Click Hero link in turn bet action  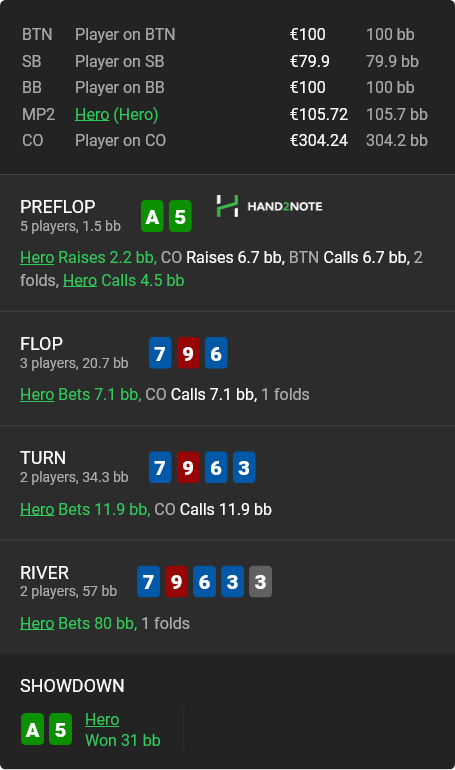coord(37,509)
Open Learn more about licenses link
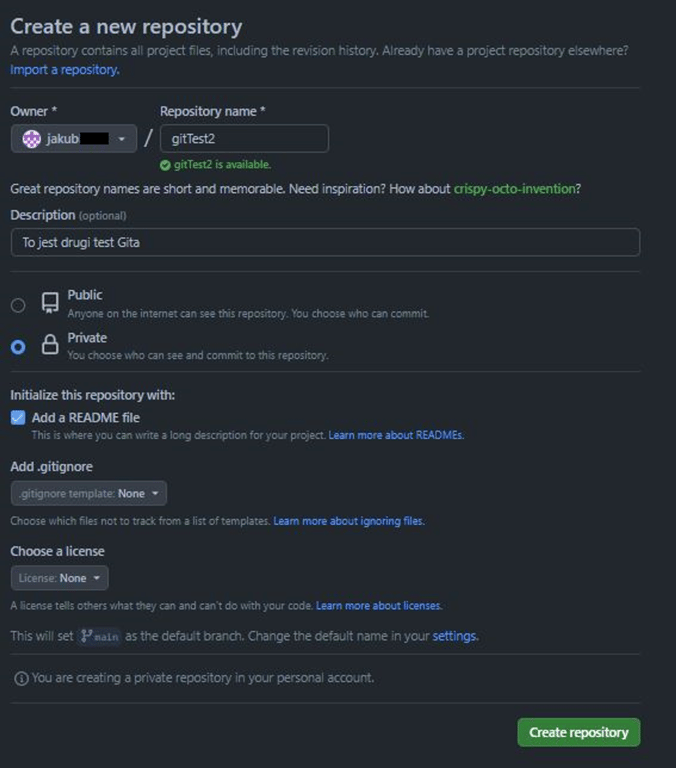 click(x=379, y=606)
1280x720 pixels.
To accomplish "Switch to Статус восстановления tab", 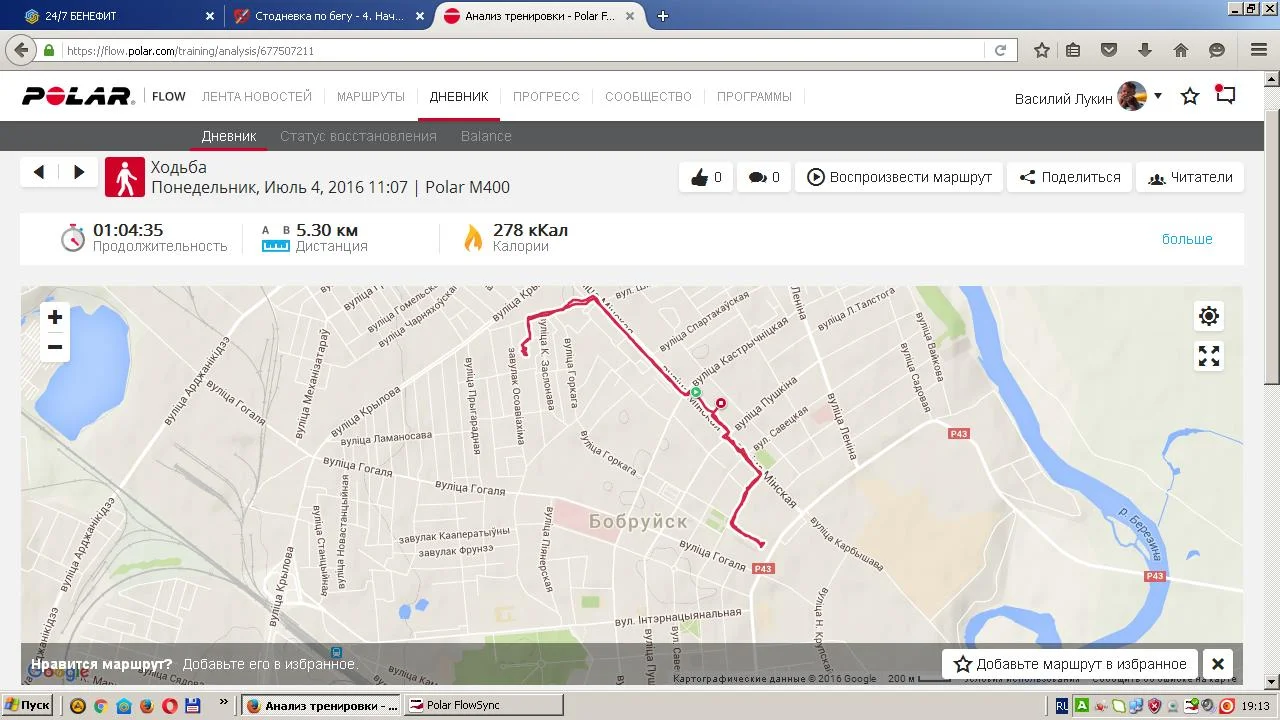I will 358,136.
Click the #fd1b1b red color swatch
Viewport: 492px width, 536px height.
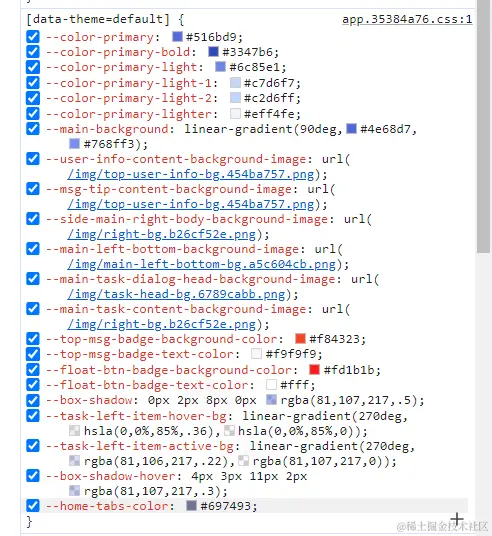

□ □ □ □ □ □ □

**Your objective:** Every picture stays out; reproduce exactly the lines from the one with "Click the #fd1b1b red color swatch" through the last line of the data above.

**Task solution:**
Click the #fd1b1b red color swatch
Viewport: 492px width, 536px height.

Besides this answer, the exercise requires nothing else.